Pull those ripped tartan trews on lads, the Sex Pistols are back! Well, kind of. Lead singer John Joseph Lydon, aka ‘Rotten’, is livid that the other three surviving members have decided to perform a couple of charity gigs without his consent. Really? Punks doing charity gigs? Sid Vicious must be turning in his Pennsylvanian grave.
A throng of balding 67-year-olds were pogoing to ‘God Save the King’ while hurling £8 pints of lager at each other
The feud goes back to the mid-1970s when Lydon, in typical muso style, vowed to stay true to the music while the other layabouts were more inclined to milk the legacy for all it was worth. More recently, he tried to prevent the band’s music from being used in a TV series directed by Danny Boyle. According to one source: ‘Rotten thinks he IS the Pistols and has the rights to all their music, but these gigs will show they don’t need him any more.’
Before one charity gig at the Forum last week, news reached the packed auditorium that a medical emergency backstage meant the show might have to be cancelled. Had Rotten finally taken revenge on the lousy sell-outs? You could feel the tension as speculation grew. Might anarchy finally be for the UK? Or a gloomy NW5 at least.
When bassist Glen Matlock, drummer Paul Cook and guitarist Steve Jones eventually lumbered on to a poorly lit stage, all hell broke loose. I had chosen to be upstairs in the more sedate seated area, but down in the mosh pit a tightly packed throng of balding 67-year-olds were pogoing to ‘God Save the King’ while hurling £8 pints of lager at each other. It must have given younger members of the audience an inkling of what it was like when the Pistols first barged on to the scene.
With spiky hair, even spikier guitar riffs and a pleasingly snotty attitude to authority, the Pistols managed to transform the music industry… for about 20 minutes. After a chaotic year in the spotlight, punk’s cobbled-together charm had already become the subject of mockery.

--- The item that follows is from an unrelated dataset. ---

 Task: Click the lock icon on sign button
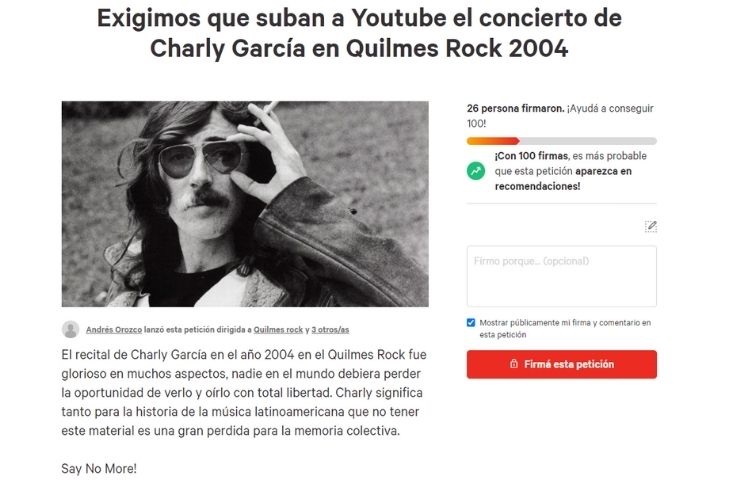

In 1977, light entertainer Derek Nimmo, dressed in a pair of ill-fitting bondage trousers, was filmed approaching random shoppers on the King’s Road. When asked whether she would buy punk style bondage gear for her husband, one impeccably posh Chelsea lady replied: ‘I don’t think his constituents would like it terribly, you see he’s a member of parliament.’
If punk couldn’t make it to the 1980s, I doubted that even the most charitable intentions could revive it after nearly five decades. But at the Forum, my cynicism turned to euphoria. After sitting stiffly through the first couple of numbers from their seminal Never Mind the Bollocks, I found myself bellowing along to classics such as ‘Silly Thing’ and the band’s snarling rendition of Sinatra’s ‘My Way’. During a rapturous encore of ‘Anarchy in the UK’, the hairs on the back of my neck were fizzing with delight. Such raw energy.
Paul Cook, who still resembles a Dickensian street urchin, albeit one that’s been left out in the sun too long, hammered through the set with barely a pause for breath. Not bad for a man approaching 70. Mild-mannered Glen Matlock’s effortlessly ferocious bass lines shook the Forum’s art deco walls to their core. Matlock is a neighbour of mine in west London and I often see him padding the streets, most recently armed with a smart new mop. I guess even ex-punks have to clean the kitchen floor.
While Cookie and Matlock appear dignified in their dotage, axeman ‘Jonesy’ is barely recognisable as the once lean, hanky-on-head-wearing firebrand. With his overflowing midriff and bull-neck he’s obviously been enjoying life in his adopted LA. I liked that his XXL Union Jack t-shirt was given its own round of applause and am pleased to report that those classic riffs were as crunchy as you remember.
But what of the missing frontman, still presumably fuming back at his Malibu ranch? Rotten was certainly missed by the hardcore fans I spoke to, but his pantomime villain persona, a cross between Albert Steptoe and a heterosexual Kenneth Williams, is easy enough to parody. The current incumbent, a heavily tattooed Frank Carter, took on Rotten’s sneering mantle and ran with it, quite literally sprinting back and forth across the stage, dive bombing the audience at any opportunity, much to the distress of the health and safety personnel parading the auditorium. I wonder what ‘elf and safety’ was like back at the Pistols’ first gig in the Common Room of St Martin’s School of Art.
Carter certainly has an impressive vocal range and showed plenty of sweary attitude, but as the band finished their set I was reminded of Lydon’s parting shot to the audience at their last ever gig at the Winterland Ballroom in San Francisco, when he asked forlornly: ‘Ever get the feeling you’ve been cheated?’
It’s almost half a century since the Pistols caused a national outcry by sticking two fingers up to the establishment. What a shame today’s youth aren’t as fired up about our own festering elite. Depressingly, most appear to be either in lockstep with the lunatics in charge or detached from politics altogether. Someone should remind them that their ‘future dream’ ought to be more than just a ‘shopping scheme’.